(Records excerpted from a collection)

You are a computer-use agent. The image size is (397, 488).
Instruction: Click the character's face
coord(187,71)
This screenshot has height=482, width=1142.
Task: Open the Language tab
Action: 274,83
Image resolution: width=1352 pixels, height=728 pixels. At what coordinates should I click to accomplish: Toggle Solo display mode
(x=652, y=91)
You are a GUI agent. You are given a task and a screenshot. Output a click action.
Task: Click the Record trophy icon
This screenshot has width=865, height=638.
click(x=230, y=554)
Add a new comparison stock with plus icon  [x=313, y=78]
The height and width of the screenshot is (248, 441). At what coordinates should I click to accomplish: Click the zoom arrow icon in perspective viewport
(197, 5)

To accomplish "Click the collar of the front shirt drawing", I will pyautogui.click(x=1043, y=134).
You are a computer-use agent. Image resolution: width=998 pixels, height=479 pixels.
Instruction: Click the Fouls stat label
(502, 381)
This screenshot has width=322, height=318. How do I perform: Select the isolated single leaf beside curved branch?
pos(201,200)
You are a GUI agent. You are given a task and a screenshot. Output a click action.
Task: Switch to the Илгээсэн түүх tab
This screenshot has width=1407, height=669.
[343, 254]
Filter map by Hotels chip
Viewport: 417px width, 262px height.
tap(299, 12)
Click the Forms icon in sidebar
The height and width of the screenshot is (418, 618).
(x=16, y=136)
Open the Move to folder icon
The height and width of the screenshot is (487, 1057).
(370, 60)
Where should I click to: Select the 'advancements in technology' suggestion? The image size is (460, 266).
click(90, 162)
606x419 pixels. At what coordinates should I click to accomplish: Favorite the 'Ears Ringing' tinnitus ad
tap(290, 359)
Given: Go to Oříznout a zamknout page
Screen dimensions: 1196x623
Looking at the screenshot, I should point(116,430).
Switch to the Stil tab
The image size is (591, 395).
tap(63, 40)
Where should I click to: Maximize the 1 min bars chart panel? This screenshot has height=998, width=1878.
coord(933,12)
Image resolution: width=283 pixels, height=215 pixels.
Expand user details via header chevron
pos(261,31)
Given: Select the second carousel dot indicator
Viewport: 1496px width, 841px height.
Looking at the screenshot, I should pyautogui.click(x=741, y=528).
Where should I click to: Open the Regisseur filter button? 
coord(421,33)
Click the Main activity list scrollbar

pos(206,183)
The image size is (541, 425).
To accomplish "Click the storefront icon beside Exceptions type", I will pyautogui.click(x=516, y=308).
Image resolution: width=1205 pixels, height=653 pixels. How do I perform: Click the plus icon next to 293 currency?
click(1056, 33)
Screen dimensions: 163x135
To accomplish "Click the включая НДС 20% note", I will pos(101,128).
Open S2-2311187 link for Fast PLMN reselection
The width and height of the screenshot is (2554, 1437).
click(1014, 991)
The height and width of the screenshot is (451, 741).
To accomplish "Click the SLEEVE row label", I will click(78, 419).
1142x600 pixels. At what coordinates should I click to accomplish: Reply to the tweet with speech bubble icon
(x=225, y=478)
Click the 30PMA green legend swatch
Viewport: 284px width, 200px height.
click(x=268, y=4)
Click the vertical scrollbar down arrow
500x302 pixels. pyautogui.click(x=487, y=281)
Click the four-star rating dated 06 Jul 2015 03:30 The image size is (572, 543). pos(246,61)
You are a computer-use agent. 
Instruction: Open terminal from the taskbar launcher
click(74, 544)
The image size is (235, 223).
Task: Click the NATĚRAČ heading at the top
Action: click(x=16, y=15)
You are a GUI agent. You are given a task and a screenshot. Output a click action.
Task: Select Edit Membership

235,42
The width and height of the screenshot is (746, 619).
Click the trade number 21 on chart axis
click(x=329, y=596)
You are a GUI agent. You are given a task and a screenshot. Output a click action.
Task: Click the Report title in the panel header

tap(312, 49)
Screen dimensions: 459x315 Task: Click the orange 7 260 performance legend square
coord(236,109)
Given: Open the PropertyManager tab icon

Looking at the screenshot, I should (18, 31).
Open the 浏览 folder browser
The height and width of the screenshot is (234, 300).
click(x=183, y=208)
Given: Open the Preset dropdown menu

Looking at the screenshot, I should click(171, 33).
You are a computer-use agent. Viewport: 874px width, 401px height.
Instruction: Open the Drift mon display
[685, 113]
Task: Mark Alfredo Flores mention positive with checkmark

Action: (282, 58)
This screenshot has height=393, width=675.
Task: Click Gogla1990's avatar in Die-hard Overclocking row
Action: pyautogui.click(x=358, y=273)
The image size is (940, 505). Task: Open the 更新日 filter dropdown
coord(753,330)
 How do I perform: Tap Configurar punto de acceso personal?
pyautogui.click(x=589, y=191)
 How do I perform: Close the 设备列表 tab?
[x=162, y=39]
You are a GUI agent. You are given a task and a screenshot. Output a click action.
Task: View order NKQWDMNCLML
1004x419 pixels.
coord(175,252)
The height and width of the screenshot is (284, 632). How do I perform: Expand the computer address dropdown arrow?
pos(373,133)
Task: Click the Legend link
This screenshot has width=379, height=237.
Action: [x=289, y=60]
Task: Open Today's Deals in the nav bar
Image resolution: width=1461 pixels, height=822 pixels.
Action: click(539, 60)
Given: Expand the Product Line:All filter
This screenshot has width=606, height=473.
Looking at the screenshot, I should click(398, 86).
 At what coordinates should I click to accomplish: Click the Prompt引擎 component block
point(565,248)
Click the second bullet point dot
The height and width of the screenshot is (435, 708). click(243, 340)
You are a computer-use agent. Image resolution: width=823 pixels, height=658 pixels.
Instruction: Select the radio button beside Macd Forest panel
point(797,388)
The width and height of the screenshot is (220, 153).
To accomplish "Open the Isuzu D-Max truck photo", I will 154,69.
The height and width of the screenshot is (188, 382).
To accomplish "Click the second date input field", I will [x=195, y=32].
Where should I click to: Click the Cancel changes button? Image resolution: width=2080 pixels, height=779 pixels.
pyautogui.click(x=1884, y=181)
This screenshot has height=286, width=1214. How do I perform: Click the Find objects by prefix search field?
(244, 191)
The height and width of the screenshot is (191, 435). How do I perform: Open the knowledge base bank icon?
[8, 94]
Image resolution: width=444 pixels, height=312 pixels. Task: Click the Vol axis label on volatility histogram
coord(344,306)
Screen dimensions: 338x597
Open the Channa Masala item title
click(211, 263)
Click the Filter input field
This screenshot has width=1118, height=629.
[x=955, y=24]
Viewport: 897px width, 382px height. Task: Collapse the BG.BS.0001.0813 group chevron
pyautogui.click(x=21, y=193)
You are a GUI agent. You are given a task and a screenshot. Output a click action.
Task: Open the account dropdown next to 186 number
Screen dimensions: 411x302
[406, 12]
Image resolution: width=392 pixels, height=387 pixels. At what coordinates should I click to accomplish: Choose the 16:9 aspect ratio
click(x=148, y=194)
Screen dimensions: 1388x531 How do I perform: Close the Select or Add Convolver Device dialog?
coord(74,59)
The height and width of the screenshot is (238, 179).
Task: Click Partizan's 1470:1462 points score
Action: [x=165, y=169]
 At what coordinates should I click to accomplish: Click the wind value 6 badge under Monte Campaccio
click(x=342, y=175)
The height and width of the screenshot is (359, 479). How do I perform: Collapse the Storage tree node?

Exercise | Set down each entry from above once more, exactly as written.

Result of this task |
You are a computer-use agent. The image size is (397, 488).
Instruction: Click the character's face
coord(187,71)
This screenshot has height=482, width=1142.
Task: Open the Language tab
Action: 274,83
Image resolution: width=1352 pixels, height=728 pixels. At what coordinates should I click to accomplish: Toggle Solo display mode
(x=652, y=91)
You are a GUI agent. You are given a task and a screenshot. Output a click action.
Task: Click the Record trophy icon
This screenshot has width=865, height=638.
click(x=230, y=554)
Add a new comparison stock with plus icon  [x=313, y=78]
The height and width of the screenshot is (248, 441). At what coordinates should I click to accomplish: Click the zoom arrow icon in perspective viewport
(197, 5)

To accomplish "Click the collar of the front shirt drawing", I will pyautogui.click(x=1043, y=134).
You are a computer-use agent. Image resolution: width=998 pixels, height=479 pixels.
Instruction: Click the Fouls stat label
(502, 381)
This screenshot has width=322, height=318. How do I perform: Select the isolated single leaf beside curved branch?
pos(201,200)
You are a GUI agent. You are given a task and a screenshot. Output a click action.
Task: Switch to the Илгээсэн түүх tab
This screenshot has width=1407, height=669.
[343, 254]
Filter map by Hotels chip
Viewport: 417px width, 262px height.
tap(299, 12)
Click the Forms icon in sidebar
The height and width of the screenshot is (418, 618).
(x=16, y=136)
Open the Move to folder icon
The height and width of the screenshot is (487, 1057).
(370, 60)
Where should I click to: Select the 'advancements in technology' suggestion? The image size is (460, 266).
click(90, 162)
606x419 pixels. At what coordinates should I click to accomplish: Favorite the 'Ears Ringing' tinnitus ad
tap(290, 359)
Given: Go to Oříznout a zamknout page
Screen dimensions: 1196x623
Looking at the screenshot, I should point(116,430).
Switch to the Stil tab
The image size is (591, 395).
tap(63, 40)
Where should I click to: Maximize the 1 min bars chart panel? This screenshot has height=998, width=1878.
coord(933,12)
Image resolution: width=283 pixels, height=215 pixels.
Expand user details via header chevron
pos(261,31)
Given: Select the second carousel dot indicator
Viewport: 1496px width, 841px height.
Looking at the screenshot, I should pyautogui.click(x=741, y=528).
Where should I click to: Open the Regisseur filter button? 
coord(421,33)
Click the Main activity list scrollbar

pos(206,183)
The image size is (541, 425).
To accomplish "Click the storefront icon beside Exceptions type", I will pyautogui.click(x=516, y=308).
Image resolution: width=1205 pixels, height=653 pixels. How do I perform: Click the plus icon next to 293 currency?
click(1056, 33)
Screen dimensions: 163x135
To accomplish "Click the включая НДС 20% note", I will pos(101,128).
Open S2-2311187 link for Fast PLMN reselection
The width and height of the screenshot is (2554, 1437).
click(1014, 991)
The height and width of the screenshot is (451, 741).
To accomplish "Click the SLEEVE row label", I will click(78, 419).
1142x600 pixels. At what coordinates should I click to accomplish: Reply to the tweet with speech bubble icon
(x=225, y=478)
Click the 30PMA green legend swatch
Viewport: 284px width, 200px height.
click(x=268, y=4)
Click the vertical scrollbar down arrow
500x302 pixels. pyautogui.click(x=487, y=281)
Click the four-star rating dated 06 Jul 2015 03:30 The image size is (572, 543). pos(246,61)
You are a computer-use agent. 
Instruction: Open terminal from the taskbar launcher
click(74, 544)
The image size is (235, 223).
Task: Click the NATĚRAČ heading at the top
Action: click(x=16, y=15)
You are a GUI agent. You are given a task and a screenshot. Output a click action.
Task: Select Edit Membership

235,42
The width and height of the screenshot is (746, 619).
Click the trade number 21 on chart axis
click(x=329, y=596)
You are a GUI agent. You are given a task and a screenshot. Output a click action.
Task: Click the Report title in the panel header

tap(312, 49)
Screen dimensions: 459x315 Task: Click the orange 7 260 performance legend square
coord(236,109)
Given: Open the PropertyManager tab icon

Looking at the screenshot, I should (18, 31).
Open the 浏览 folder browser
The height and width of the screenshot is (234, 300).
click(x=183, y=208)
Given: Open the Preset dropdown menu

Looking at the screenshot, I should click(171, 33).
You are a computer-use agent. Viewport: 874px width, 401px height.
Instruction: Open the Drift mon display
[685, 113]
Task: Mark Alfredo Flores mention positive with checkmark

Action: (282, 58)
This screenshot has height=393, width=675.
Task: Click Gogla1990's avatar in Die-hard Overclocking row
Action: pyautogui.click(x=358, y=273)
The image size is (940, 505). Task: Open the 更新日 filter dropdown
coord(753,330)
 How do I perform: Tap Configurar punto de acceso personal?
pyautogui.click(x=589, y=191)
 How do I perform: Close the 设备列表 tab?
[x=162, y=39]
You are a GUI agent. You are given a task and a screenshot. Output a click action.
Task: View order NKQWDMNCLML
1004x419 pixels.
coord(175,252)
The height and width of the screenshot is (284, 632). How do I perform: Expand the computer address dropdown arrow?
pos(373,133)
Task: Click the Legend link
This screenshot has width=379, height=237.
Action: [x=289, y=60]
Task: Open Today's Deals in the nav bar
Image resolution: width=1461 pixels, height=822 pixels.
Action: click(539, 60)
Given: Expand the Product Line:All filter
This screenshot has width=606, height=473.
Looking at the screenshot, I should click(398, 86).
 At what coordinates should I click to accomplish: Click the Prompt引擎 component block
point(565,248)
Click the second bullet point dot
The height and width of the screenshot is (435, 708). click(243, 340)
You are a computer-use agent. Image resolution: width=823 pixels, height=658 pixels.
Instruction: Select the radio button beside Macd Forest panel
point(797,388)
The width and height of the screenshot is (220, 153).
To accomplish "Open the Isuzu D-Max truck photo", I will 154,69.
The height and width of the screenshot is (188, 382).
To accomplish "Click the second date input field", I will [x=195, y=32].
Where should I click to: Click the Cancel changes button? Image resolution: width=2080 pixels, height=779 pixels.
pyautogui.click(x=1884, y=181)
This screenshot has height=286, width=1214. How do I perform: Click the Find objects by prefix search field?
(244, 191)
The height and width of the screenshot is (191, 435). How do I perform: Open the knowledge base bank icon?
[8, 94]
Image resolution: width=444 pixels, height=312 pixels. Task: Click the Vol axis label on volatility histogram
coord(344,306)
Screen dimensions: 338x597
Open the Channa Masala item title
click(211, 263)
Click the Filter input field
This screenshot has width=1118, height=629.
[x=955, y=24]
Viewport: 897px width, 382px height. Task: Collapse the BG.BS.0001.0813 group chevron
pyautogui.click(x=21, y=193)
You are a GUI agent. You are given a task and a screenshot. Output a click action.
Task: Open the account dropdown next to 186 number
Screen dimensions: 411x302
[406, 12]
Image resolution: width=392 pixels, height=387 pixels. At what coordinates should I click to accomplish: Choose the 16:9 aspect ratio
click(x=148, y=194)
Screen dimensions: 1388x531 How do I perform: Close the Select or Add Convolver Device dialog?
coord(74,59)
The height and width of the screenshot is (238, 179).
Task: Click Partizan's 1470:1462 points score
Action: [x=165, y=169]
 At what coordinates should I click to accomplish: Click the wind value 6 badge under Monte Campaccio
click(x=342, y=175)
The height and width of the screenshot is (359, 479). How do I perform: Collapse the Storage tree node?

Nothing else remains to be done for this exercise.